Actually, I tend to get along better with extroverted and very direct people. Since I'm really, really bad at nonverbal stuff, it helps when people are SAYING what they're thinking. If someone is quiet, I can't communicate with them. I wouldn't know whether they're interested in a conversation at all.



TheDoctor82
Veteran
Veteran

User avatar

Joined: 28 Feb 2008
Age: 42
Gender: Male
Posts: 2,400
Location: Sandusky, Ohio

29 Jul 2009, 5:36 am

Undeniable wrote:
How do you like regular NT's to interact with you? Is there anyone you've been particularly keen on because of certain character traits?

Personally I find I get on better with geeks and NTs who are socially awkward. If someone is really 'normal' and 'ordinary' I actually feel really uncomfortable around them.


I don't really feel uncomfortable around them, but don't usually have the chemistry to really make things succeed. I also get along best with geeks and socially awkward NTs.

The only downside to 'em is that I'm a 40-year-old stuck in a 27-year-old's body...and they're still mentally 27, so they don't really have the goals in mind that I do.



GreenPele
Snowy Owl
Snowy Owl

User avatar

Joined: 27 Jul 2009
Age: 34
Gender: Male
Posts: 142
Location: Moving to Florida soon

29 Jul 2009, 6:49 am

I know what that's like, ever since I was 14 I always felt like a grown-up trapped in a teen's body. I always respectful, took responsability, and wanted to talk about serious things, not things like the latest music or the hundreds of people I wanted to have sex with. One of my biggest problems with making friends with people my age was that nobody ever wanted to discuss the problems our country has, or talk about things I thought were cool like mythology.

Also it seemed like all anybody my age wanted to do was do drugs and break the law just because they think they can. I'm strongly against that, which is why just about everyone hates me.
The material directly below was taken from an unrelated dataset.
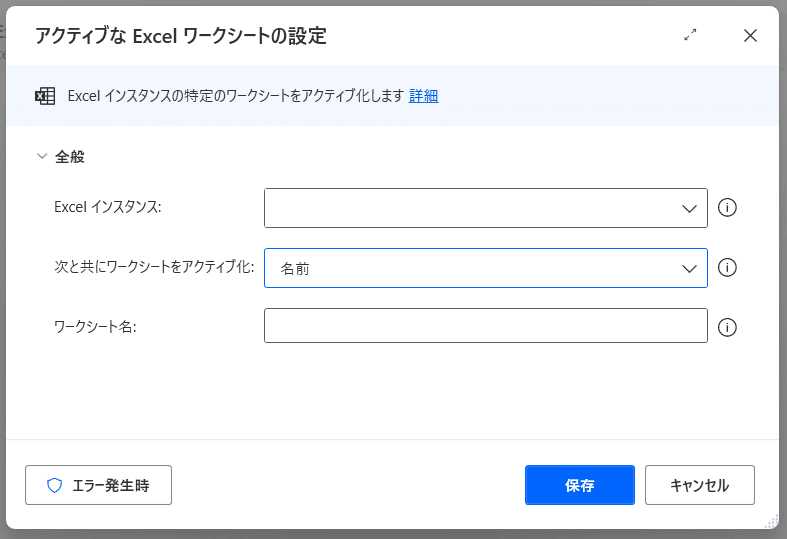787x539 pixels.
Task: Click the shield icon on エラー発生時
Action: tap(55, 485)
I've always gotten along with older people more then I have other teenagers.



CockneyRebel
Veteran
Veteran

User avatar

Joined: 17 Jul 2004
Age: 50
Gender: Male
Posts: 116,993
Location: In my little Olympic World of peace and love

29 Jul 2009, 6:56 am

Mods, Hippies and Punk Rockers.


_________________
The Family Enigma


ruveyn
Veteran
Veteran

User avatar

Joined: 21 Sep 2008
Age: 88
Gender: Male
Posts: 31,502
Location: New Jersey

29 Jul 2009, 8:30 am

Female NTs with beautiful sexy bodies.